Young Generation Size: Increasing semi-space size (--max-semi-space-size) can reduce young collection frequency but increases pause time. Useful for applications with high allocation rates .
Old Generation Limit: Setting --max-old-space-size prevents Node.js processes from consuming too much memory. Important for containerized environments .
Object Promotion Tuning: The tenuring threshold (how many collections an object survives before promotion) can be adjusted. Higher thresholds keep objects in young generation longer, reducing old generation promotion rate .
Monitoring Tools: Use --trace-gc in Node.js to see GC events, process.memoryUsage() for real-time stats, and Chrome DevTools Memory panel for heap snapshots .
Developer Impact: Write code that creates short-lived objects in functions rather than attaching them to long-lived structures when possible. This aligns with the generational hypothesis and keeps garbage collection efficient .

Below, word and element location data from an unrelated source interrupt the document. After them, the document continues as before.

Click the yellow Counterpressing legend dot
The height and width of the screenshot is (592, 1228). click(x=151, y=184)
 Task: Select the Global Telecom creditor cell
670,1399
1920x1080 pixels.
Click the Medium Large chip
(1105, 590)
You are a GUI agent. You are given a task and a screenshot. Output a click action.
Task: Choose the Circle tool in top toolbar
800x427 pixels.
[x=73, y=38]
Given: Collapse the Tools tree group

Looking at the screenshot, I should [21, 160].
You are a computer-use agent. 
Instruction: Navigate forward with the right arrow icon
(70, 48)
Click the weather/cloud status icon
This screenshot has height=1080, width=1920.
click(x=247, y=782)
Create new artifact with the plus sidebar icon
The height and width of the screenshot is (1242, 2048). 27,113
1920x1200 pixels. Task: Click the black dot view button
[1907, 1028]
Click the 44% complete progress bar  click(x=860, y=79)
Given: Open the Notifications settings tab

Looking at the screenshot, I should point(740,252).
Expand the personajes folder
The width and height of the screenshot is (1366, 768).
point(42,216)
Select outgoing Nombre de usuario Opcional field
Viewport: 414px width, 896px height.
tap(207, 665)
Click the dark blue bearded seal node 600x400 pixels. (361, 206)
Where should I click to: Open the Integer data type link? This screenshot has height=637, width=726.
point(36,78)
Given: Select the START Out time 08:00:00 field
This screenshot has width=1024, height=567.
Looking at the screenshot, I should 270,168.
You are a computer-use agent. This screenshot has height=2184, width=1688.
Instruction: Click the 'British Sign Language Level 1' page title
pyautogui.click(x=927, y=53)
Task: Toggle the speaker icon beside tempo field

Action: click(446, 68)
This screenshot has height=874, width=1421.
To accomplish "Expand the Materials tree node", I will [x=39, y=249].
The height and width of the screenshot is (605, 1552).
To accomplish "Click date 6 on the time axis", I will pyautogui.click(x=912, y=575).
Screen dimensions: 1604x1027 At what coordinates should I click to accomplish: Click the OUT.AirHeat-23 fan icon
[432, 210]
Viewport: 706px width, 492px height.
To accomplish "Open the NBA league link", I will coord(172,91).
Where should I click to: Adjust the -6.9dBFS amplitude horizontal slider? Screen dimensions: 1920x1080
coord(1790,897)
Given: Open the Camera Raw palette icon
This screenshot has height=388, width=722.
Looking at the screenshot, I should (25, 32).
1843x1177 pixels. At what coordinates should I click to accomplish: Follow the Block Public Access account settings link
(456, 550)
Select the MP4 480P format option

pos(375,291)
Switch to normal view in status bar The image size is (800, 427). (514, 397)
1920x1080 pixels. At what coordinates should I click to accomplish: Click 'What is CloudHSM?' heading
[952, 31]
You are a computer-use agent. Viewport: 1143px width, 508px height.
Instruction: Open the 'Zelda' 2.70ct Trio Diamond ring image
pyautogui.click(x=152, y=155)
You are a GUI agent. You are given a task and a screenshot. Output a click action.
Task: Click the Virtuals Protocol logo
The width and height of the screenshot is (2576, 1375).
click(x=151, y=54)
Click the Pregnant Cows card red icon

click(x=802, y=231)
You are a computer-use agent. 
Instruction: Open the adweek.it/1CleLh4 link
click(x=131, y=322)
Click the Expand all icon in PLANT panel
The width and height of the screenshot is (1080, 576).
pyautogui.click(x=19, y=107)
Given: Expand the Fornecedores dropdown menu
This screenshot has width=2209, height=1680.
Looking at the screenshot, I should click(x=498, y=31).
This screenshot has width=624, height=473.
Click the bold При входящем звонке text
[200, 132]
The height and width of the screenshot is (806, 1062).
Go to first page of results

Generational garbage collection is a textbook example of using empirical observations to optimize system performance. By acknowledging that objects have different lifetimes and collecting them accordingly, JavaScript engines achieve low-latency, high-throughput memory management. This allows developers to focus on application logic while the engine efficiently handles the complex task of memory reclamation, with pause times often measured in milliseconds even for large, long-running applications.